§ Requirements
1 – Please transcribe the part of the edge gateway post below starting with "From the logs" and going on through "give it a shot.".
2 – Pick up the edge gateway post below where it stops and keep writing it.

§ Given passage
#####

This post is very similar to issue described in my last post. The only difference in last issue and this was I was not able to redeploy edge gateway to get rid of stubborn Org Networks whereas in previous case Edge redeploy fixed the issue quite comfortably.
Let me start with a little bit background of how was this issue discovered and what challenges I faced. I was working investigating a failed deprovision issue when this issue was discovered. Deprovision tasks in our environment are fully automated and we have some portal where these tasks arrives and there is a Resume button which when clicked, kicks the deprovision process.
When the Resume button is clicked that portal initiates API calls to vCD and start deleting stuffs. It starts with deleting vApps, vApp Templates and then proceed to Org Network deletion and then the edge gateway and at last deletes the Org vDC and Org.
Sometimes stuffs at vCD level are in inconsistent state and thus API calls are unable to delete that element and deprovision is halted in portal.
During my investigation I checked the logs and found that API calls were unable to remove one of the Org Network.
Following errors were visible in vCD UI for network deletion failure
[ 695e10af-1677-4c64-bbe1-42250b6c249d ] Cannot delete organization VDC network default-routed (0694f25a-78b9-45b0-be44-e5c8ccda4b91) Failed to delete interface of edge gateway urn:uuid:5286e85d-afb0-4821-b4f4-db87b390ba11 - Failed to delete interface of edge gateway urn:uuid:5286e85d-afb0-4821-b4f4-db87b390ba11 - com.vmware.vcloud.fabric.nsm.error.VsmException: VSM response error (202): The requested object : vm-3768 could not be found. Object identifiers are case sensitive.
From the logs it was very clear that there are issues with edge backing VM’s. I went ahead with performing edge gateway redeploy without checking the edge VM’s status in vCenter. I was thinking that redeploy fixes this issue 9 out of 10 times so just give it a shot.
To my surprise edge gateway redeploy also failed and also I observed that redeploy task took around 20 minutes (usually it takes 5-7 minutes) and eventually timed out.

#####

§ Data lines
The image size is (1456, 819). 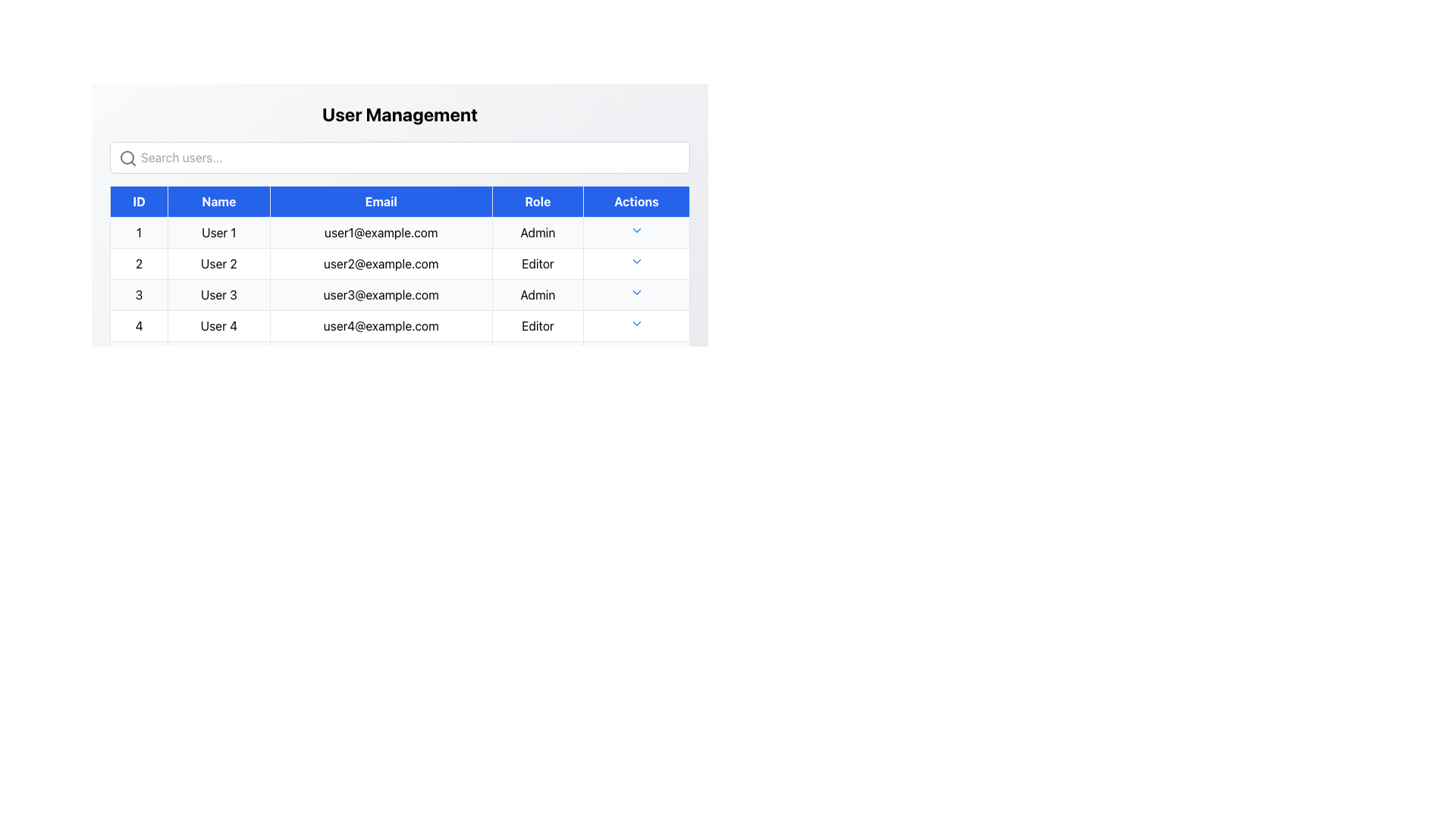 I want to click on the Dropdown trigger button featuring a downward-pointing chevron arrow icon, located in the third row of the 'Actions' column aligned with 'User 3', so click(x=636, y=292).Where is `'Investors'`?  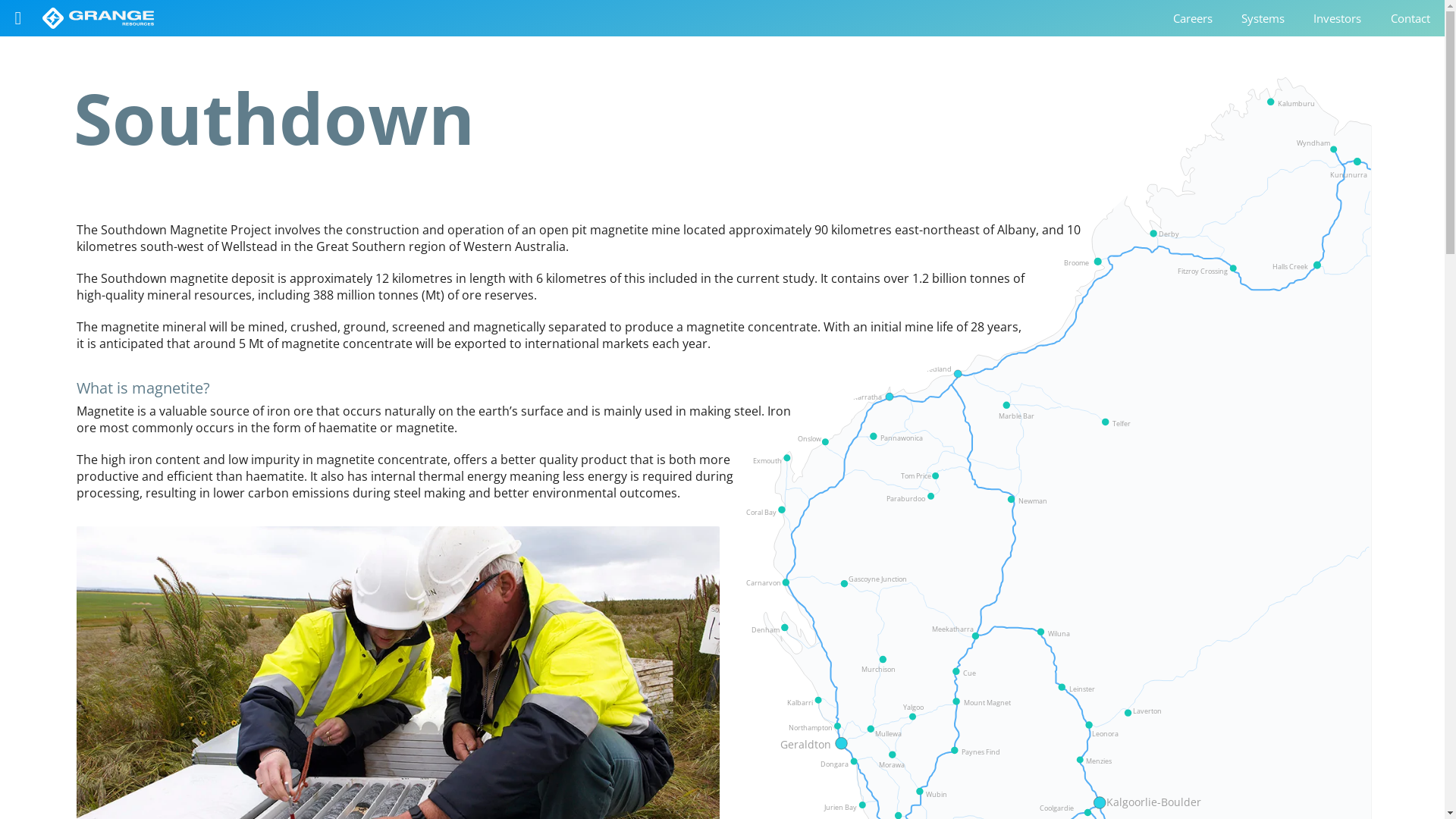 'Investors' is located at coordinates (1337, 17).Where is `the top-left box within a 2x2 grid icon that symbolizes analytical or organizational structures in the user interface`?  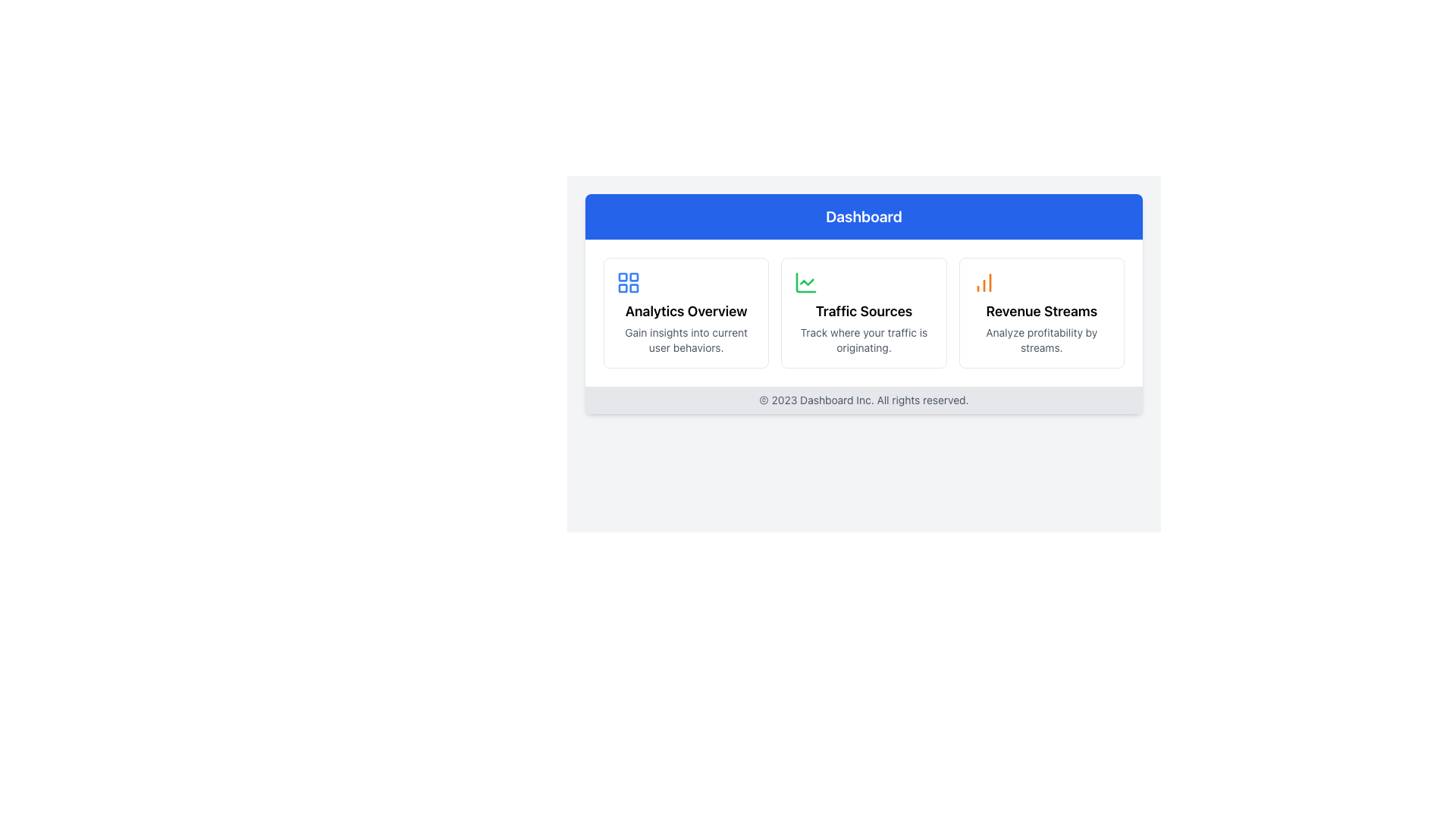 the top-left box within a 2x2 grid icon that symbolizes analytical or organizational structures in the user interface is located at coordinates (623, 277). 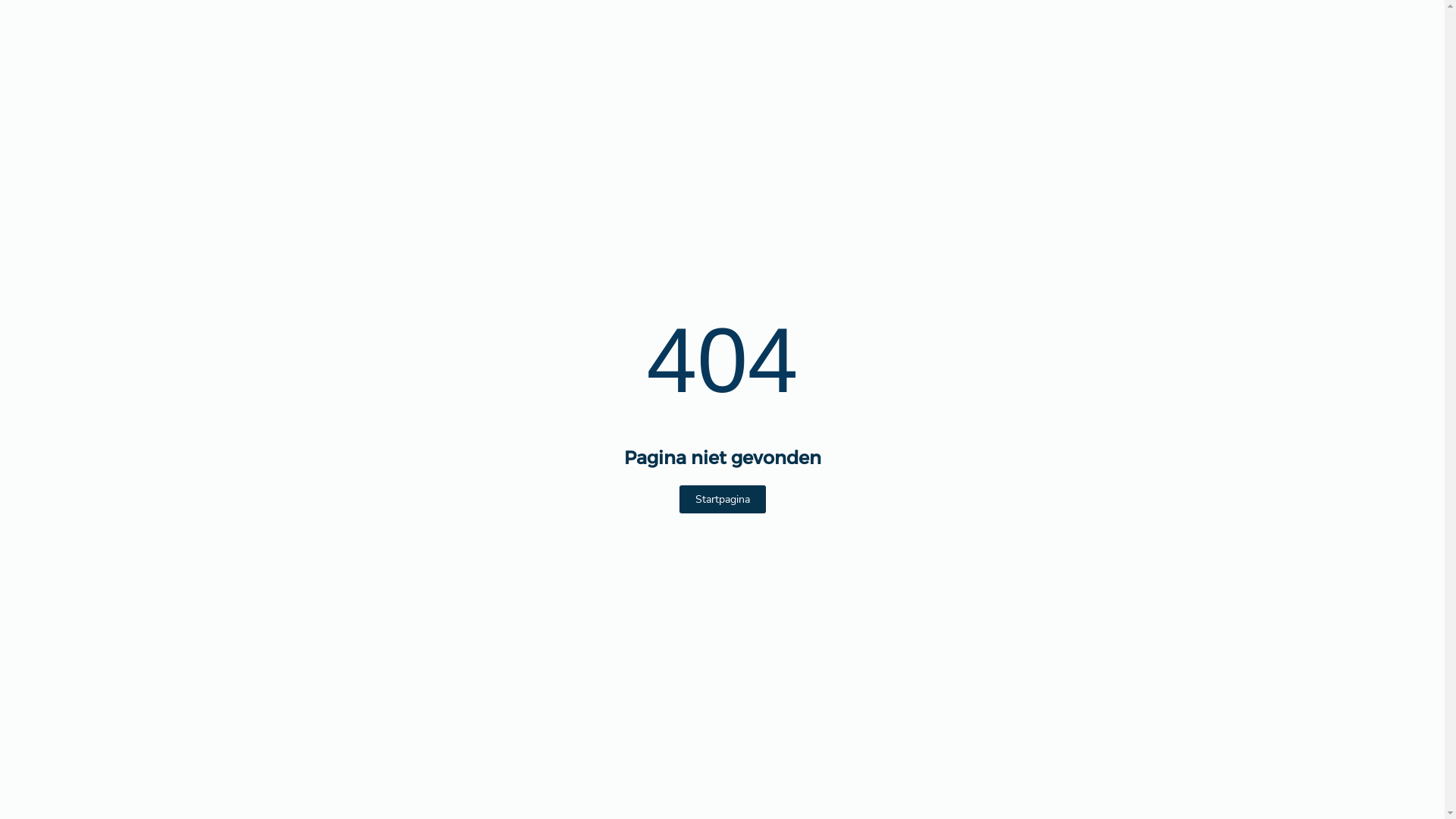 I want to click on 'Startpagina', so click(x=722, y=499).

#####

§ Responses for each task
1 –
From the logs it was very clear that there are issues with edge backing VM’s. I went ahead with performing edge gateway redeploy without checking the edge VM’s status in vCenter. I was thinking that redeploy fixes this issue 9 out of 10 times so just give it a shot.

2 –
Errors related to edge redeploy task failing was
[ e04b76e6-7bb1-4d97-a85c-0df2813a06be ] Cannot redeploy edge gateway M738162563-11503 (urn:uuid:5286e85d-afb0-4821-b4f4-db87b390ba11) com.vmware.vcloud.fabric.nsm.error.VsmException: VSM response error (10020): Failed to deploy edge appliance vse-xxxxx-0. (The name 'vse-xxxxx-0' already exists.) - com.vmware.vcloud.fabric.nsm.error.VsmException: VSM response error (10020): Failed to deploy edge appliance vse-xxxxx-0. (The name 'vse-xxxxx-0' already exists.) - VSM response error (10020): Failed to deploy edge appliance vse-xxxxx-0. (The name 'vse-xxxxx-0' already exists.)
I quickly checked vCenter Server to see what went wrong.I found that in vCenter the deploy template task was complaining that edge VM’s already exists.
Note: Those who are new to NSX, when an edge gateway redeploy is kicked, the existing edge VM’s are deleted from backend and they are freshly deployed and pulls all the edge configuration from NSX manager.
So in this case what was happening was that the existing edge VM’s did not got deleted and when a new edge VM deployment was pushed, the name was conflicting with existing VM’s and thus the redeploy task was failing. Also both the edge VM’s were in shutdown state (weird case)
I have seen this issue quite a bit of time in our environment and the fix of this issue usually was to delete both edge VM’s (as HA was enabled on edge) from backend and then again try redeploying the edge from vCD or Web-Client.
I was getting very happy from inside that aah I figured out the issue very quickly and now it will be resolved in next 10 minutes. But life has planned some more surprises for me today.
I deleted both edge VM’s and kicked redeploy task again from vCD and after waiting for 15 minutes, task got timed out again and I was seeing exactly same error in vCenter as observed earlier. To rule out possibilities of issues with vCD itself, I decided to kick redeploy task once again and this time from vCenter Web-Client.
But I guess today was not my day and again redeploy of damn edge. I wanted to yell at edge gateway but did not as I don’t wanted to give false indication to people that I have lost my mind.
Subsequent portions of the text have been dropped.